If the fly looks buggy, you can catch fish on it. In fact, you don't really know how to tie flies. If you use some fur, yarn and feather pieces and a hook, you can make flies. All you need is a hot glue gun. Strips from shiny mylar potato chip bags work well for wrapping body material. Put a drop of hot glue at the hook bend. Attach your material to the hot drop, wrap all your body materials forward to the eye, attach a wing of feather or hair, put another small hot drop to hold all that together and form the head. Paint that like the head of a bug. (shiney black is good)

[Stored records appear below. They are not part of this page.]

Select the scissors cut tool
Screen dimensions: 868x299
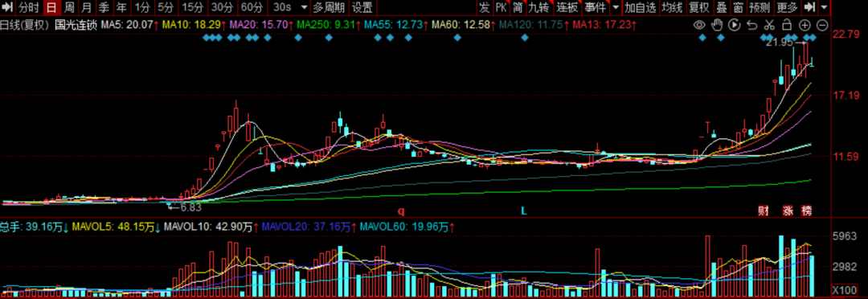(769, 25)
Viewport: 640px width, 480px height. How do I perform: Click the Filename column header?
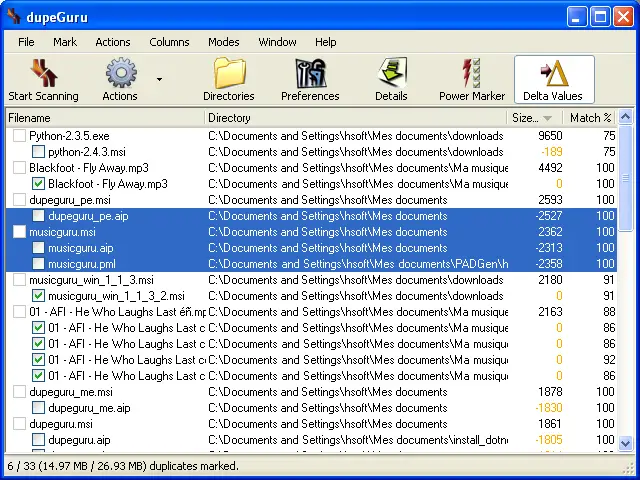tap(105, 118)
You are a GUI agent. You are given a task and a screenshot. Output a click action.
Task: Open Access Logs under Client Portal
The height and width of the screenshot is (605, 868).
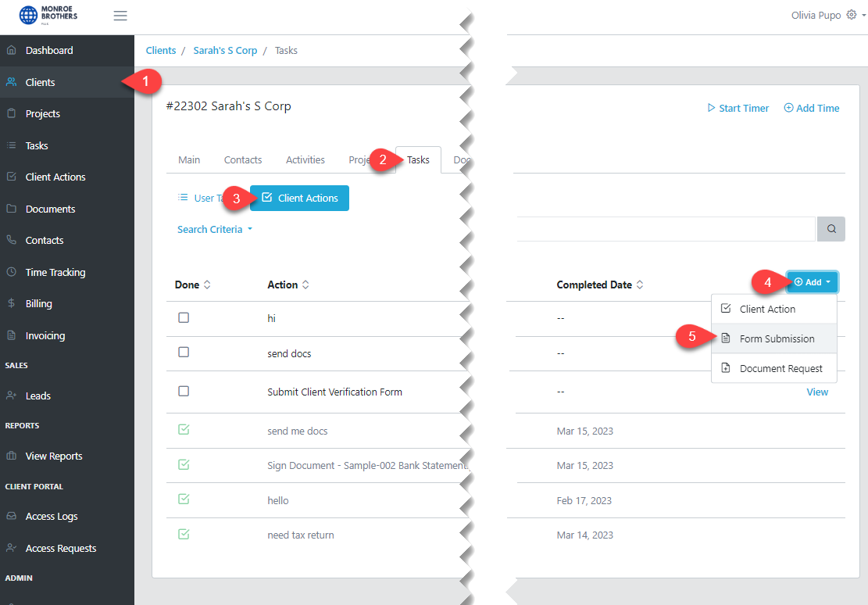pos(52,516)
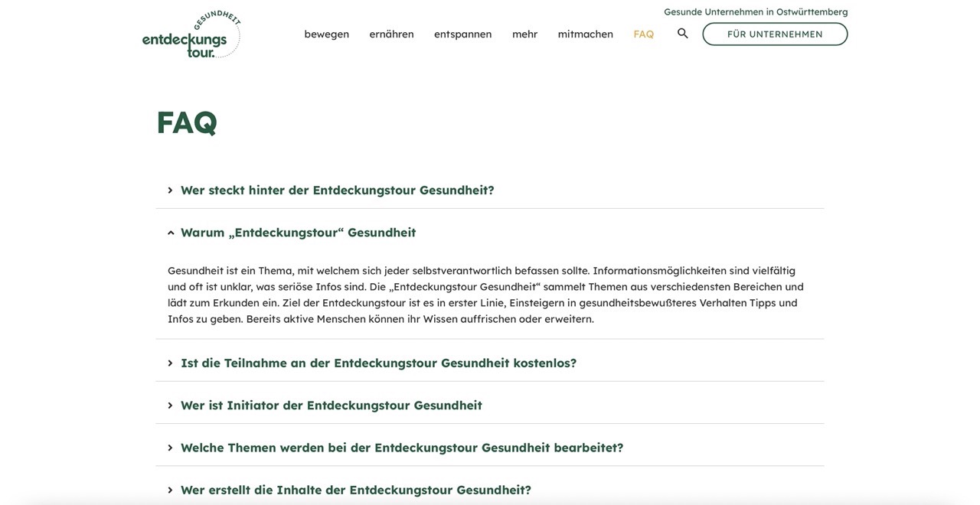This screenshot has height=505, width=980.
Task: Click the large FAQ page heading
Action: point(187,122)
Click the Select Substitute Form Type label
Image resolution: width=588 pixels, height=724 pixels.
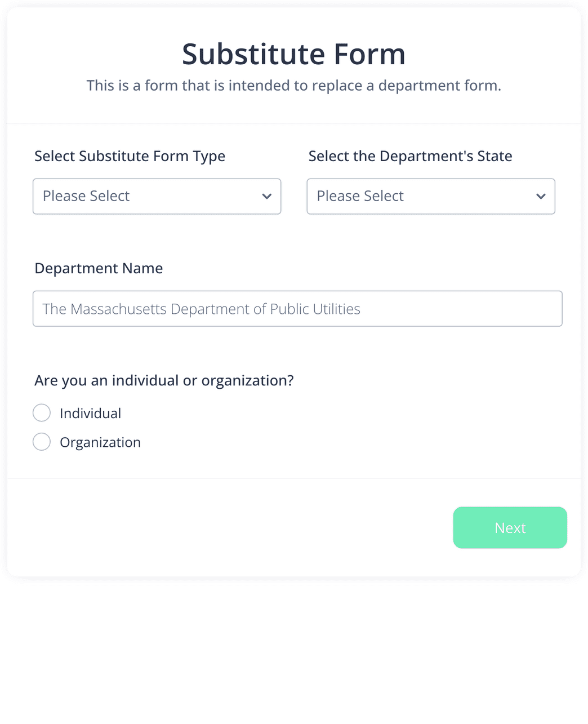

You don't need to pay 6, 7, or 8 dollars for a fly. make your own for pennies. If it looks like a bug and twitches like a bug on the water .... fish will eat it.

Ohio Rusty ><>


----------



## tinknal (May 21, 2004)

I've heard said of fly fishing that it takes 10 minutes to learn and a lifetime to master.


----------



## netexan (Jan 3, 2008)

You're right tinknal. You can hot glue stuff together like rusty or heck why not just fish with corn? I've seen some big browns refuse a fly because it's a half size off and the drift is isn't right but rusty probably knows more about it than me. Just because you've caught a fish doesn't make you a fisherman, let alone a flyfisherman.


----------



## big rockpile (Feb 24, 2003)

netexan said:


> Good luck Rock. What weight rod are you using? Are you fishing a floating line or sink tip? Weight forward or double taper? Are you planning on fishing dries, nymphs and streamers? And what kind of fish are you targeting?
> I've fly fished all over this country, guided for it in AK and WY and have taught dozens of people the basics. It's not that difficult to get started but there are things that will take lots of practice to get right, like mending your line- throwing a curve into it so you're not drifting your line over a fish before the fly goes over him, roll casting, steeple casting, etc.
> I'll be happy to help you in any way I can, if I can. lol.


Ok I got 9' 5w,Floating WF Line,using Nymphs and Streamers.Got 7.5 Leader figured it would be easier to work with.

Figure make trip to the river,get away from people and figure it out down there.

big rockpile


----------



## netexan (Jan 3, 2008)

Sounds like you're on the right track. If you have any problems sing out and I'll try to help if I can.


----------